Great. And then just one quick one. In terms of using the existing technology, Experience in space. Is there any crossover with just like telecom and network communication, like moving into orbit? Is there like a way to capture that opportunity as well?

speaker
Steve Arnett
Chief Operating Officer

Yeah, it's a great concept. And we actually are very much seeing that come to life. Just building on the examples John talked about there with critical digital infrastructure. It's interesting how much of our expertise truly is dual use. I mean, it's critical to the national security missions with government customers, as well as the commercial mission. Kind of an example we were thinking about the other day is there's so much acceleration and activity in the government customer space trying to make better utilized 5G and some of the, I'll say, elaborate capabilities of 5G in government missions, which, you know, heretofore has been primarily a commercial venture. And so we're very much taking advantage of that dual use. And then the other thing I would say is that something, you know, government has always been, you know, a leader in terms of data security and cybersecurity, IT, OT, those kinds of things. Increasingly, as John alluded, commercial networks, commercial applications, increasingly interested in operational technology, cyber, and these kinds of things. So we very much see that it crosses between government and commercial applications. And to your point with the space comp, Space communication, there's so much work going on in the government national security space around, and we certainly work with customers like the Missile Defense Agency, Space Force to kind of pioneer next generation ground space communications to be more efficient, more rapid, take latency out of the system. And some of those exact expertise areas will absolutely cross over into future commercial applications as you really build out this know data center core connect and edge and all that has to work more efficiently so there's there's a true convergence there so very much appreciate the question great thank you your last question comes from the line of kevin liu from rbc capital markets please go ahead

speaker
Kevin Liu
Analyst, RBC Capital Markets

Hey, good morning. Thanks for taking the question, and congrats on the strong quarter. As you guys look at your portfolio today, obviously you guys have done a few divestitures over recent quarters. Where are you guys today in terms of further portfolio pruning, or how do you look at your portfolio today, and do you see any other opportunities to divest and get rid of non-core work?

speaker
John Heller
Chief Executive Officer

We've been really happy with the overall portfolio over the last 18 months. Our book to build has been very strong. We've seen opportunities in our core markets and these emerging accelerating growth markets really settling in and starting to deliver on what the expectation is there.

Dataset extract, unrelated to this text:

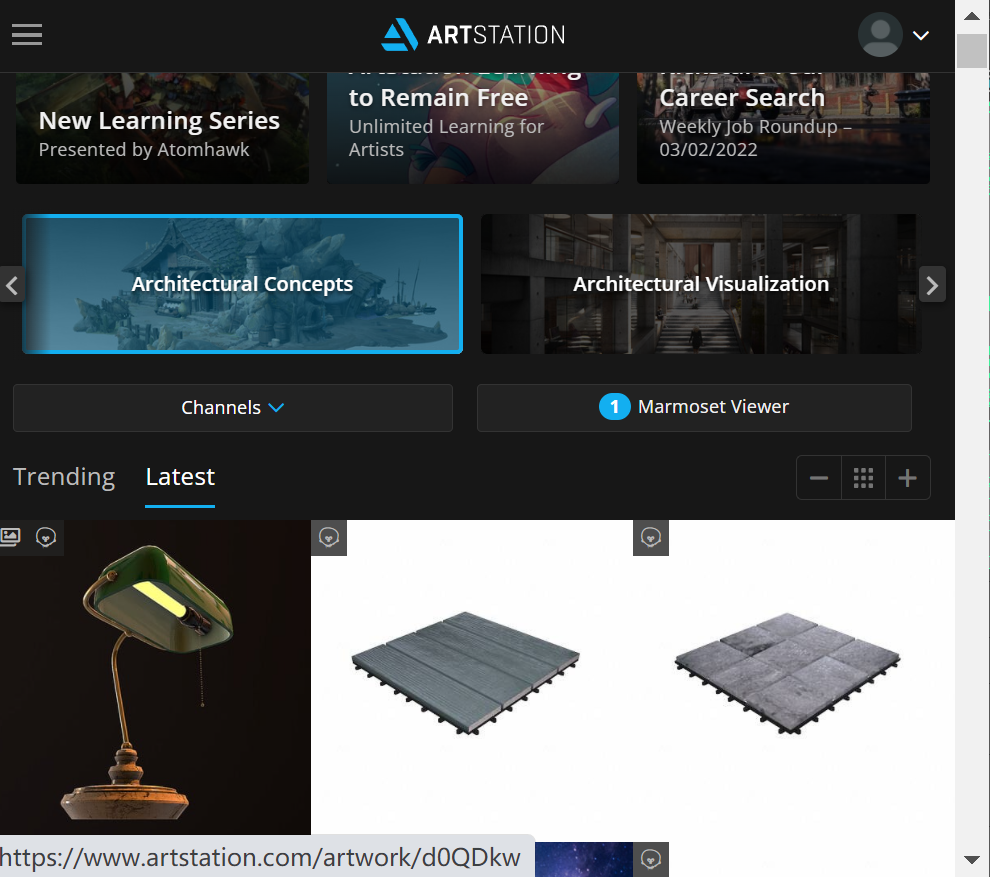
Task: Click the Marmoset badge on the gray deck tiles
Action: [329, 537]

But of course, we're always going to look strategically at what you know where the real key growth drivers are where we can drive margin expansion and we'll assess different parts of our portfolio and are they all aligned to our strategic objectives and what i would say is you know we do a normal strategic planning process we brief to the board uh actually later uh this year uh closer to september and you know that's just part of the review that we would do is looking at the overall portfolio looking at our what's happening in our growth areas, where are the strong tailwinds, and are there opportunities to shape the portfolio that would help drive investment in markets that we think have greater growth potential or greater potential to drive margin. So I think that's just a normal evaluation that happens in the normal strategic planning process that we'll go through this year. But overall, thus far, we've been pretty happy with the entire portfolio and what it's doing.

speaker
Kevin Liu
Analyst, RBC Capital Markets

Great. I'll leave it at one. Thank you.

speaker
Operator
Conference Operator

There are no further questions at the time. Ladies and gentlemen, this concludes today's conference call. Thank you very much for your participation. You may now disconnect.